他のみんなも、スキルの更新を伝えるから、飯の間楽しみにしておけ!」
「ハッ!」
「オイラも何かあったっスか?」
「ああ、グーパンチだ」
「そのまんま!?」
───────────
後日、リエーナの町にて。
「いやはや、まさかランク5が複数とは」
「僕たちが行って良かったね。Dランクなら危険だったよ」
「なんであんな上位種が固まってたんだか」
「ロンドの技には感謝だね。一気に燃やしてくれたし」
「俺に被害来たがなぁ!? なぜ俺に被弾する!」
「おい! みんな! 聞いてくれよ!」
「鑑定が終わったのかい? どうも良いことがあったみたいだね、ロンド」
「おう! 伸び悩んでた<氣炎術>が上がったぜ!」
「中々上がらないと言っていたものか。
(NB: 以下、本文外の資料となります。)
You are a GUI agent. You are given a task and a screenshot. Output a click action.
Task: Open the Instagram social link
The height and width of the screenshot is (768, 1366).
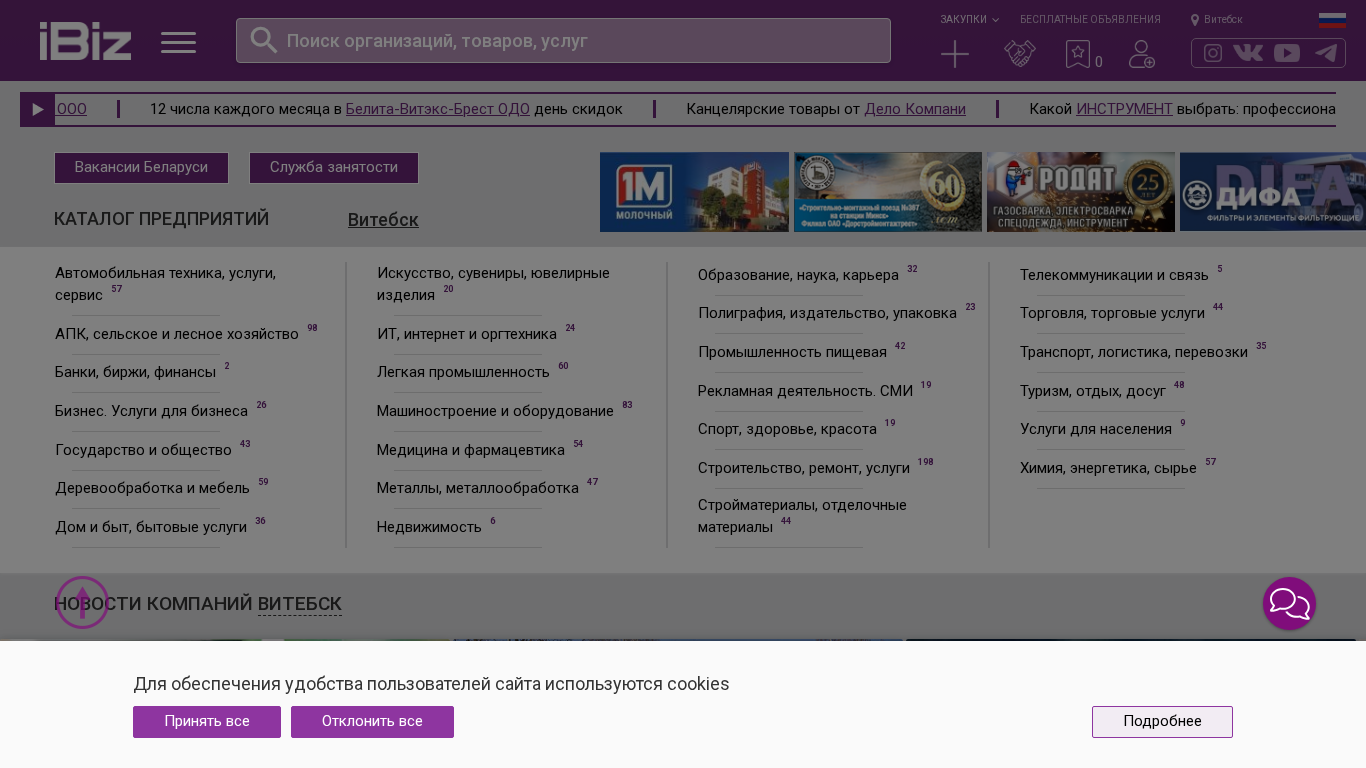pyautogui.click(x=1213, y=53)
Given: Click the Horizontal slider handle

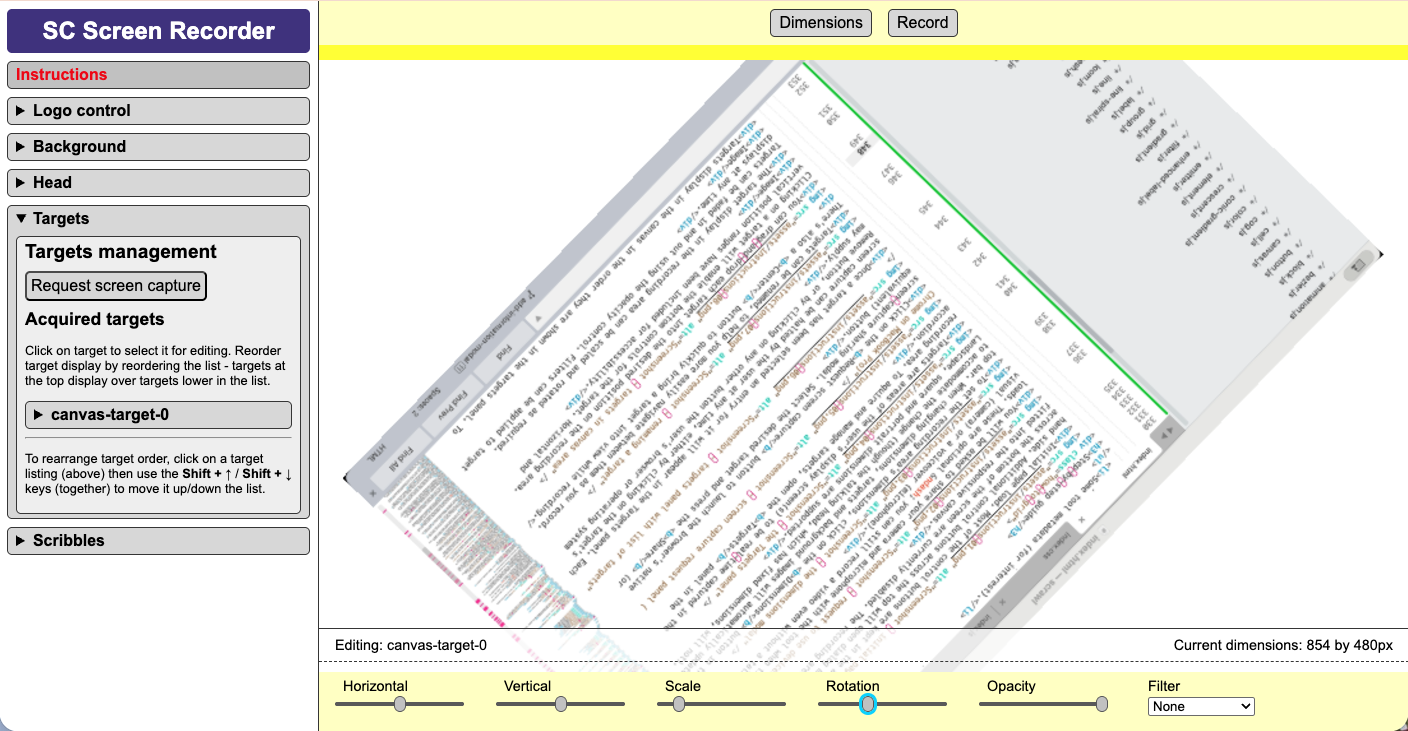Looking at the screenshot, I should click(x=399, y=704).
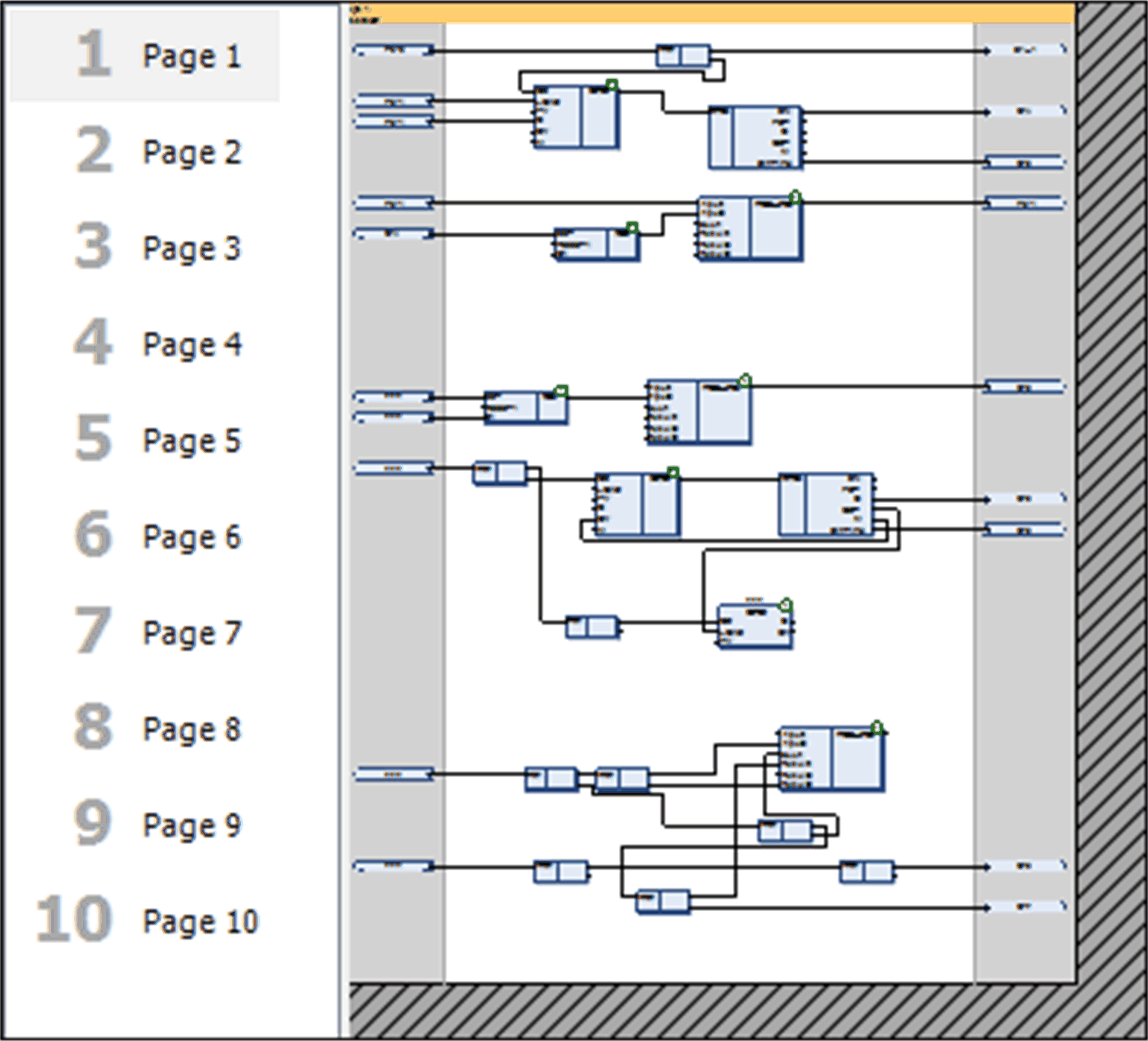Switch to Page 3

(x=191, y=248)
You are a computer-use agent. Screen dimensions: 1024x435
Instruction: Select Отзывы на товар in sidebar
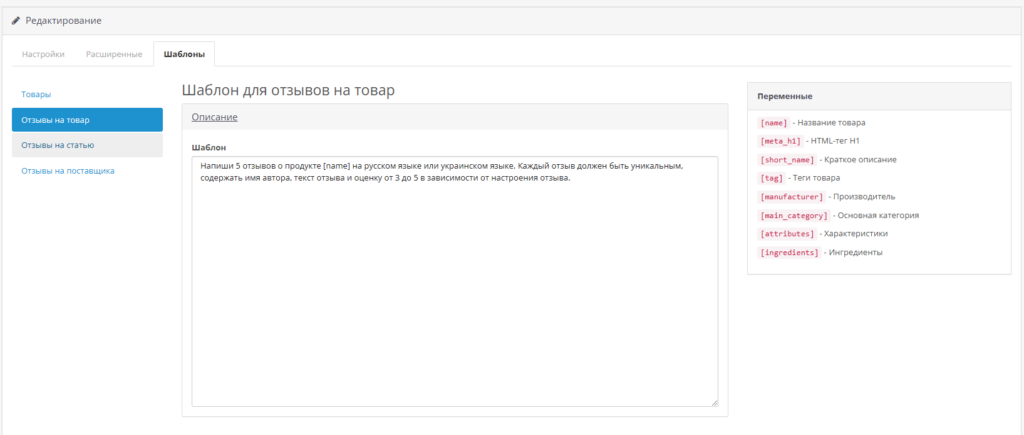point(87,120)
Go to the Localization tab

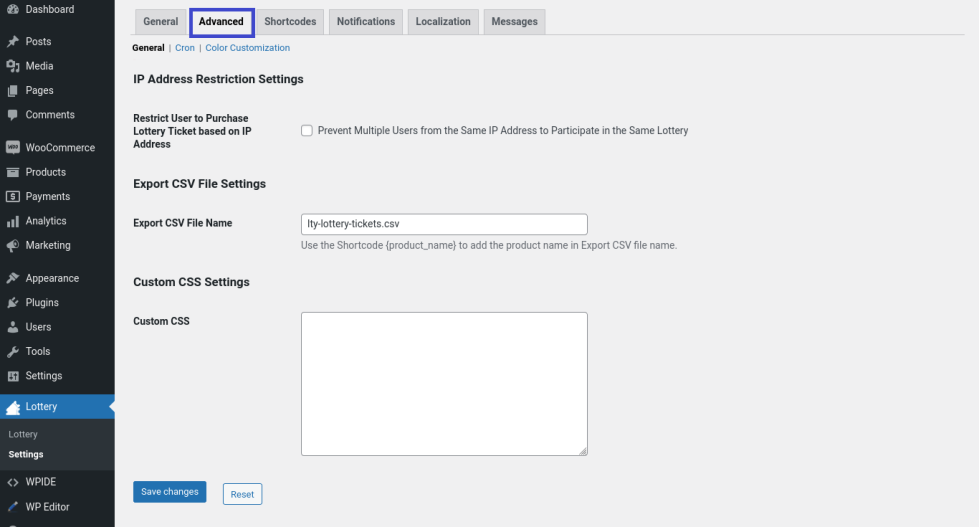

良かったな、ロンド」
「それだけじゃねぇ! 技もあったんだ!」
「おっ、マジかよ! もしかしてアレか!」
「そうだ! <氣炎・大瀑斧>だ」
「レッド君の名前通りだね。彼には感謝しないと」
「ああ、でもそれだけじゃねぇ! 2つ有ったんだ!
<氣炎・大瀑斧:壱式>ってのと<氣炎・大瀑斧:弐式>ってのだ!」
「2つ? もしかして、回転するのと、切り返すの2つ?」
「それはわかんねぇ! 試しに行こうぜ!」
「そうだなぁ、良い依頼が有ると良いな。つーか俺もレッドになんかアイデア聞いとくべきだったか」
「あれ? リロも恋愛指南聞いてたよね?」
「そっちじゃねぇよ! 技名だよ!」
「ごめんごめん、そうだよね」
「おい! 早く行こうぜ!」
「では行くとしようかみんな。騒がしくて済まなかったね」
「いえ、またのお越しをお待ちしております」
<氣炎・大瀑斧:壱式>
前方直線10マスに炎・氣ダメージ。距離と威力は反比例。
<氣炎・大瀑斧:弐式>
甲:前方斜め含めて、3×3=9マスに炎・氣ダメージ。距離と威力は反比例。
乙:自らの周囲8マス、及び16マスに炎・氣ダメージ。距離と威力は反比例。
距離は壱式。範囲は弐式。威力は弐式:甲、広範囲は弐式:乙
デメリットとして、弐式は確率で、ダウン:目を回す、1ターン行動不能になる。
フレンドリーファイア上等。
時折、炎が変な方向に飛んでいく。
将来獲得スキル技
<氣炎・大瀑斧:参式>
<氣炎・大瀑斧:零式>
ゴブリン達は、その知能の高さ故に、武人気質のようです。
もっと、殺せ!犯せ! 的なゴブリンは、後々配下にします。
知能が低い=普通のゴブリンの場合ですね。